The Tower world was based not on borderless love but on hierarchical justice, a world of strict limits. What’s mine is mine and what’s yours and yours without mixing or sharing. Everything is defined and limited, a crystalline world without the possibility of growth or change. A world of echo chambers where everyone is entrapped on their “floor”- their level. The goal is to acquire a Name- a monument to the swollen ego.
Eventually, communication and sharing became impossible and again, the world could not endure. The tower freezes into a stone stalagmite; like the world of social media where everyone speaks their own language and the only exchange is either slavish agreement or insults and belittling.
The failed horizontal world of the Flood and the failed vertical world of the Tower are the two poles. The Flood generation becomes mob rule where only the group matters, where people stop being people and become the many-headed mob filled with violence and rage.
The Tower generation becomes facism where the individual and only the individual matters and caste or class or clan or a claim of supremacy enslaves the mind and civilization becomes divided into the god-kings, emperors and Pharaohs and the enslaved.
Into these two horrific options of the Flood of Love that drowns the spirit or the Tower of Justice that enslaves it comes one man: Abraham the Hebrew.

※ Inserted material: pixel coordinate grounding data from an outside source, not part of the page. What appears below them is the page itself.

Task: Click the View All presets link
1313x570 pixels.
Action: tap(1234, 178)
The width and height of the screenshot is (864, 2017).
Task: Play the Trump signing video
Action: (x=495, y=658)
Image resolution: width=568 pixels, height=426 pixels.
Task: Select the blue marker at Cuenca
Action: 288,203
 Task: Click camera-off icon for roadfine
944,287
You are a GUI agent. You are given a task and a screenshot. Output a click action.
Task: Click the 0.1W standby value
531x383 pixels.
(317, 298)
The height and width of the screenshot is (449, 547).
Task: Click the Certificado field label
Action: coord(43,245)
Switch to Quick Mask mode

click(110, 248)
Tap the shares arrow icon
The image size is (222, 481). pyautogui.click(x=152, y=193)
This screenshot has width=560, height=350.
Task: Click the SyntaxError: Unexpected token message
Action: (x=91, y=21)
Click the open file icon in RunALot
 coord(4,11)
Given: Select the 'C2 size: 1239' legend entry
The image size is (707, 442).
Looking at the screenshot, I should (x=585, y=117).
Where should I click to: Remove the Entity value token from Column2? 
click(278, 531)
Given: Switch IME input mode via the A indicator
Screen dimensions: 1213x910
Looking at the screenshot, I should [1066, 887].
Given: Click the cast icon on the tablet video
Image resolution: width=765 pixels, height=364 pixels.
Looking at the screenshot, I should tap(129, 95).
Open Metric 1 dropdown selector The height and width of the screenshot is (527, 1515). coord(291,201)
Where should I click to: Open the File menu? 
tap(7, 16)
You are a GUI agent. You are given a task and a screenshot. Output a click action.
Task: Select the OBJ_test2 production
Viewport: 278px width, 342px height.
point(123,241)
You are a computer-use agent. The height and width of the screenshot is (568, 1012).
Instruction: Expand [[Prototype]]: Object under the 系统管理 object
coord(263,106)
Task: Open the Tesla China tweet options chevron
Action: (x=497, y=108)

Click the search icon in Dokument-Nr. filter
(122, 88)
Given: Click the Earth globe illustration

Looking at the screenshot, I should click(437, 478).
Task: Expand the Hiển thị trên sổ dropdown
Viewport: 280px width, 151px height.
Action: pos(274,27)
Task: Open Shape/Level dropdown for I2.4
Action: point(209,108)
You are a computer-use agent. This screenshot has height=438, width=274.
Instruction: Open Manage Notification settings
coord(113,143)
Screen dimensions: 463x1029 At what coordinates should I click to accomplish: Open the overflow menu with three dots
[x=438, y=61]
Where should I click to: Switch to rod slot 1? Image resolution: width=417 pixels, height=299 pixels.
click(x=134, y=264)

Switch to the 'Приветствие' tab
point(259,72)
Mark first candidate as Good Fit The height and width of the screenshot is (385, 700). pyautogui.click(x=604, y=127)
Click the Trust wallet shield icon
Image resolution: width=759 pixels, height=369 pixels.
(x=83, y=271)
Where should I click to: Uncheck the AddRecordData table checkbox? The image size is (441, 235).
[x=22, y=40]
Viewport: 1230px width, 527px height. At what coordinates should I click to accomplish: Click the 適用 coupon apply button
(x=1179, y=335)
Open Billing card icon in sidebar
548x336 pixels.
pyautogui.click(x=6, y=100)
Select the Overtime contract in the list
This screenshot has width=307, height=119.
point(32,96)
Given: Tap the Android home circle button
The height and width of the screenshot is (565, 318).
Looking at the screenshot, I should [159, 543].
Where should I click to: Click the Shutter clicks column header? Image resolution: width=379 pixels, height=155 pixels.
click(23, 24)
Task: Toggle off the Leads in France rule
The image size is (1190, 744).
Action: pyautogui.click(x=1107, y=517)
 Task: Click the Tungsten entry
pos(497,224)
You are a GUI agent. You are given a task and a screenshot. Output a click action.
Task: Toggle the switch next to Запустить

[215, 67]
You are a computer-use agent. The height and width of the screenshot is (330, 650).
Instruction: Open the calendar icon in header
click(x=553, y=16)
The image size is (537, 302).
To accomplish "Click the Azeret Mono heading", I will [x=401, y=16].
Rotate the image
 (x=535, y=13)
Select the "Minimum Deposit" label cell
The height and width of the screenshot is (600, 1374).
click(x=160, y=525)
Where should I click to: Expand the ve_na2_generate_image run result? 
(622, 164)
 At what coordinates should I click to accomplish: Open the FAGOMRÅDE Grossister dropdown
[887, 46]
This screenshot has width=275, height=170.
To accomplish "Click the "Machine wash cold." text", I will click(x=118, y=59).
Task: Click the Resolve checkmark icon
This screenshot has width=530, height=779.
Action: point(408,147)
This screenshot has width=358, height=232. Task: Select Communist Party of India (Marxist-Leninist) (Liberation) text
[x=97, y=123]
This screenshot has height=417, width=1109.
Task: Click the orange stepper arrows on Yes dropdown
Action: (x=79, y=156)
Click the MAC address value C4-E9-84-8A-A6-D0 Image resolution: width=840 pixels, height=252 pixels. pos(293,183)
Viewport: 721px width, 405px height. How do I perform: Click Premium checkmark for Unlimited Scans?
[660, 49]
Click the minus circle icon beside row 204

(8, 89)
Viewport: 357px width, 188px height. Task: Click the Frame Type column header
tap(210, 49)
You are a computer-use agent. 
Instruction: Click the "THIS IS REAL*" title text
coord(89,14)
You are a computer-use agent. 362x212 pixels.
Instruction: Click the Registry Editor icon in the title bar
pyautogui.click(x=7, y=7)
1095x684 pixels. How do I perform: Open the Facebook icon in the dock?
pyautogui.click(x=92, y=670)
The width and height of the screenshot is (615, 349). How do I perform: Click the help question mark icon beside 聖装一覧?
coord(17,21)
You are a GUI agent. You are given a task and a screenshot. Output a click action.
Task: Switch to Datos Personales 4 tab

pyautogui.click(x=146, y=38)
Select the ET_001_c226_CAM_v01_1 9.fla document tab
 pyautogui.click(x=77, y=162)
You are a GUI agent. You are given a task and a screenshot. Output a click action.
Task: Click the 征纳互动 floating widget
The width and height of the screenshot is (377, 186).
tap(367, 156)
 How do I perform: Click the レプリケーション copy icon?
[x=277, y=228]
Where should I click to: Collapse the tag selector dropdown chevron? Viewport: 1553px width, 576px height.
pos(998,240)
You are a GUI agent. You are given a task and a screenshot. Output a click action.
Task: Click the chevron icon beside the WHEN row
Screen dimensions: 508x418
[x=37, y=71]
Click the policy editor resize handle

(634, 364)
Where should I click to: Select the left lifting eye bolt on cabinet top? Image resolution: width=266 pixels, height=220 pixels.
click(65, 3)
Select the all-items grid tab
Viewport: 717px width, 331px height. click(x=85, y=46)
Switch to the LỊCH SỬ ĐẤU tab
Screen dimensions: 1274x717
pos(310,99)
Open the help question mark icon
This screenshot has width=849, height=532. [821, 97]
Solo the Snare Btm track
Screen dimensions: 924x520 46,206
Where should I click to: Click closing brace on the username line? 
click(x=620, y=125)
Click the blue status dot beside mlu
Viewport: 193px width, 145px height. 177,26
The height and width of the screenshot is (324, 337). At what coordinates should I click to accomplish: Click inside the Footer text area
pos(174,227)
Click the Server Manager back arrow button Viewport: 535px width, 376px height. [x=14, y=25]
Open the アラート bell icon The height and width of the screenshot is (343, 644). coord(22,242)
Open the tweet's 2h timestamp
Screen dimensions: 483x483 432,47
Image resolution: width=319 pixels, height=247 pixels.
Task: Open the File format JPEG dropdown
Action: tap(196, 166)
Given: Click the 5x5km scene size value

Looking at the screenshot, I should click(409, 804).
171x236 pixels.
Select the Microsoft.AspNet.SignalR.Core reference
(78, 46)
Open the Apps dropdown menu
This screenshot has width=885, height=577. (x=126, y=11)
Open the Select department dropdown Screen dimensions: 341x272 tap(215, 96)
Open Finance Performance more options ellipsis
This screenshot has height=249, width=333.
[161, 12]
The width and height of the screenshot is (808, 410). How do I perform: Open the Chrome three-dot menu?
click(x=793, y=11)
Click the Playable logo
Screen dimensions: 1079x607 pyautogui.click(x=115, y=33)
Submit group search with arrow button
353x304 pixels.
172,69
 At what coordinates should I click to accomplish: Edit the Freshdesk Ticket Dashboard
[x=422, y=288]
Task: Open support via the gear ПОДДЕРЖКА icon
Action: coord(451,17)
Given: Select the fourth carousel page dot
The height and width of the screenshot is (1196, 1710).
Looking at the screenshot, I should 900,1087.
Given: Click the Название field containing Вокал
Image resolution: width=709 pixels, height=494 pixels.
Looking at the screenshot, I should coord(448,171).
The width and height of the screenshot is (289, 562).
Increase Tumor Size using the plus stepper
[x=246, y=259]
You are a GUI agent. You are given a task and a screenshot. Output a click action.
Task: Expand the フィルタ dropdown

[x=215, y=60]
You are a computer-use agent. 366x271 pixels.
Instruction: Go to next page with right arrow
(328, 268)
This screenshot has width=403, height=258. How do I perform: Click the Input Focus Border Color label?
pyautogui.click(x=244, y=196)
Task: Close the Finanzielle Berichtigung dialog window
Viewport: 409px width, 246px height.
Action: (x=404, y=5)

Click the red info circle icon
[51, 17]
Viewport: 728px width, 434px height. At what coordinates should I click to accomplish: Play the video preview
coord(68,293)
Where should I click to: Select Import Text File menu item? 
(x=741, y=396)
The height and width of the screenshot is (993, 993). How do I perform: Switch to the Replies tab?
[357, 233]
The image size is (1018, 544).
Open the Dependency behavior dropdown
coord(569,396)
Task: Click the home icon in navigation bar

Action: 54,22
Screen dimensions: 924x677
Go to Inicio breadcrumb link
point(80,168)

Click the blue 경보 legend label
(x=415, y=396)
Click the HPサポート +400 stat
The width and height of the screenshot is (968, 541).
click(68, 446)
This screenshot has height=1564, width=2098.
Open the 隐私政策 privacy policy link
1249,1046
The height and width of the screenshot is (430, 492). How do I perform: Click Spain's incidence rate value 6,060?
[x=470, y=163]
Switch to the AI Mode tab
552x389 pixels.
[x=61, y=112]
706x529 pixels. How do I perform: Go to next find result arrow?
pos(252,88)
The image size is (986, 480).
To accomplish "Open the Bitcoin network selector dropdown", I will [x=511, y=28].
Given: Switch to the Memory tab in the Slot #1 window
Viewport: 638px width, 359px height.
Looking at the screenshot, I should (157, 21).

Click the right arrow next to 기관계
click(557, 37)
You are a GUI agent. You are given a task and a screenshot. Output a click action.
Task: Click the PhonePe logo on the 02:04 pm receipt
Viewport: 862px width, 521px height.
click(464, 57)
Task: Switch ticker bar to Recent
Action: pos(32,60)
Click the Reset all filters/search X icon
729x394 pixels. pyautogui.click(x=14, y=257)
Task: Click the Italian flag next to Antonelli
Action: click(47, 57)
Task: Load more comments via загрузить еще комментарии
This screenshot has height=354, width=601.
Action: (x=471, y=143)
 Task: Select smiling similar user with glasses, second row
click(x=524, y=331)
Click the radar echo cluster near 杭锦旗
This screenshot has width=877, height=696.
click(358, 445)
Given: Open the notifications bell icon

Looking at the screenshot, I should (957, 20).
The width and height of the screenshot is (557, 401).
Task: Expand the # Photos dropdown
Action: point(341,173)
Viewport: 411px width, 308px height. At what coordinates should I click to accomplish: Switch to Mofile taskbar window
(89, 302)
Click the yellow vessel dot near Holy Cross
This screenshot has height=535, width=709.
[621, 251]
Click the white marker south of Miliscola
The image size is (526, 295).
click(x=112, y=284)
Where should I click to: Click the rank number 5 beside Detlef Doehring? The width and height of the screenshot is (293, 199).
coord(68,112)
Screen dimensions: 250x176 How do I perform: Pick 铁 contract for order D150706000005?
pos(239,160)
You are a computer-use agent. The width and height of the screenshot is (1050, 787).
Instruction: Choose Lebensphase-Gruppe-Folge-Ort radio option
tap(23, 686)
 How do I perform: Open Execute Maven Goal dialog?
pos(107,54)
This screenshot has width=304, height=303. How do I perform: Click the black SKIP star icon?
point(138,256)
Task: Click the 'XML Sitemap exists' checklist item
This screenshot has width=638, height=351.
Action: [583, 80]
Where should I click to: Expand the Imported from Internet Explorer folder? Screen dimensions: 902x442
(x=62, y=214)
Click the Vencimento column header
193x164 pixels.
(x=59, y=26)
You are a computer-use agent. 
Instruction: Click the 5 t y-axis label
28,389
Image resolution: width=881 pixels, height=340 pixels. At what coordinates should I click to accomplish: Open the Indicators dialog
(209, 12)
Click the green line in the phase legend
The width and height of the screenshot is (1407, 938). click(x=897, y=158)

We think of Abraham as the man of both love and justice, or rather the discovery of the G-d of both love and justice; Abraham smashing the idols of the god-kings, Abraham rejecting the suffocation of sameness and insisting on being different.
But Abraham is no philosopher or idealogue. He’s a brother to Nachor and Haran, the son of Terach. In the world of the Tower builders one thing and one thing alone matters: to acquire a Name, continuity, fame, profit, greatness.
The youngest brother of Abraham, Haran, dies. He leaves behind a son, Lot and a daughter, Yiska.
In the world of the tower builders and the flood, there is no redemption for the orphan. In the world of the flood, the lost are absorbed and in the world of the tower, they are bought and sold. In both worlds, their fate is abandonment and slavery.
But Abraham does something different. He rejects the preoccupation with self and takes Lot and Yiska not to grow his own Name but to perpetuate the legacy of his dead brother, Haran.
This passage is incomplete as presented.